▶ [Consigne 1] Repère toutes les lignes qui contiennent la chaîne « icon » et recopie-les en entier. La casse compte.

===== Extrait fourni =====

Un homme panché en arriere tire avec bien plus de force que lorsqu’il est courbé en avant : le levier suppose dans le cas précédent est au contraire dans celui-ci plus incliné à l’horison que la ligne du corps : c’est pour cette raison que les rameurs tirent les rames de devant en arriere. M. de la Hire n’a pas remarqué qu’ils ne se renversent qu’après s’être panchés en avant : le poids de leur corps acquiert plus de force par cette espece de chûte. D’ailleurs l’homme en voguant agit avec plus de muscles à-la-fois pour surmonter la résistance, que dans aucune autre position.

Après avoir égalé l’effort continuel d’un homme qui pousse, a 27 livres, M. de la Hire remarque qu’un cheval tire horisontalement autant que sept hommes ; & en conséquence il estime la force d’un cheval à 189 livres, ou un peu moins de 200 livres : les chevaux chargés peuvent tirer un peu plus, cet effet dépendant en partie de leur pesanteur. Cependant il faut prendre garde dans les machines, que si on combine l’effet de la pesanteur du cheval avec l’effet de son impulsion, on rallentira sa vîtesse, puisqu’à chaque pas il est obligé de monter effectivement.

===== Lignes =====

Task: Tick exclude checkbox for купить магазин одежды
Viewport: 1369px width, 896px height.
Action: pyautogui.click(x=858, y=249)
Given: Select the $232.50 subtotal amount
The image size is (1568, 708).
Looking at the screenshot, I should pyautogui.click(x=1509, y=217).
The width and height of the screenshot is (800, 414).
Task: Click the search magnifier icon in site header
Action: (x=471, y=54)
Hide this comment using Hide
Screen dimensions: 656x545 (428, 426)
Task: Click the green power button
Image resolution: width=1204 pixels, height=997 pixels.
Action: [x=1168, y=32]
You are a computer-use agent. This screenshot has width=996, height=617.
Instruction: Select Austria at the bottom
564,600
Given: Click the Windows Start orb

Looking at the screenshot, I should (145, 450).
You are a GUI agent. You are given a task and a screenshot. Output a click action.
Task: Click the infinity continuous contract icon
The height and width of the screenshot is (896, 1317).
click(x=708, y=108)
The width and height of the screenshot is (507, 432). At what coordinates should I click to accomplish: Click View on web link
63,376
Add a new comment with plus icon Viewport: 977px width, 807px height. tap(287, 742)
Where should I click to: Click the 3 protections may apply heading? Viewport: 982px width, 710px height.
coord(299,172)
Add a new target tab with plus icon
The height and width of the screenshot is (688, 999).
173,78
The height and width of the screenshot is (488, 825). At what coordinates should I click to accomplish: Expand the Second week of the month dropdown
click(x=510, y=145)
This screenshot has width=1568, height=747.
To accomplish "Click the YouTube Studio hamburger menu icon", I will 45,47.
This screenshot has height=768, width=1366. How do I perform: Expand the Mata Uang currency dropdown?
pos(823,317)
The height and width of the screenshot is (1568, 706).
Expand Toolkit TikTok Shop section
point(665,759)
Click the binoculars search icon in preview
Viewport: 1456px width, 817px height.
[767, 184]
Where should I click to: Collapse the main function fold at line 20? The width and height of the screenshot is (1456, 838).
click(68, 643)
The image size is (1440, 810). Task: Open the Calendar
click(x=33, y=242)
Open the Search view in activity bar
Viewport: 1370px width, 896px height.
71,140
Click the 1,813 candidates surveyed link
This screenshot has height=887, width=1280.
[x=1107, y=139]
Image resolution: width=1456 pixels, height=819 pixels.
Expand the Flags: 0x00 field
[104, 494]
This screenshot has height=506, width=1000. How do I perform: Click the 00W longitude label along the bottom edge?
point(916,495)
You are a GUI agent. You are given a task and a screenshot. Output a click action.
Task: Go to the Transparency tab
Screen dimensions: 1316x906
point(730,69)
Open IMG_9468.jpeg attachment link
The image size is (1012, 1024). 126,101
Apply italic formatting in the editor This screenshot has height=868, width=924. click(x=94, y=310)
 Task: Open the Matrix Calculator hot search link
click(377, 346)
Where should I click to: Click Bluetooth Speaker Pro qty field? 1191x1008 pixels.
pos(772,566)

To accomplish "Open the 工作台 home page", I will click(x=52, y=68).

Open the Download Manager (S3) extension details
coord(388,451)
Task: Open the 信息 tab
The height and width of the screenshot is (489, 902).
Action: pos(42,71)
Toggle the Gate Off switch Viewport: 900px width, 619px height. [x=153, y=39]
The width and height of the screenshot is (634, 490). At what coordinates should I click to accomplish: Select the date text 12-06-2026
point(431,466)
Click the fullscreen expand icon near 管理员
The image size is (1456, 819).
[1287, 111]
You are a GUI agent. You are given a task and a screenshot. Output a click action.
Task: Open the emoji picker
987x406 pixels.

=====

▶ [Consigne 2]
D'après l'extrait sur la force des hommes et des chevaux ci-dessus :
(a) Dans quelle position un homme tire-t-il avec bien plus de force ?
(b) À combien de livres M. de la Hire égale-t-il l'effort continuel d'un homme qui pousse ?
(c) Un cheval tire horizontalement autant que combien d'hommes ?

▶ [Réponse complète 1]
Task: Click the search magnifier icon in site header
Task: Click the infinity continuous contract icon
Add a new comment with plus icon Viewport: 977px width, 807px height. tap(287, 742)
Add a new target tab with plus icon
To accomplish "Click the YouTube Studio hamburger menu icon", I will 45,47.
Click the binoculars search icon in preview
Click the fullscreen expand icon near 管理员

▶ [Réponse complète 2]
(a) Penché en arrière plutôt que courbé en avant.
(b) À 27 livres.
(c) Autant que sept hommes.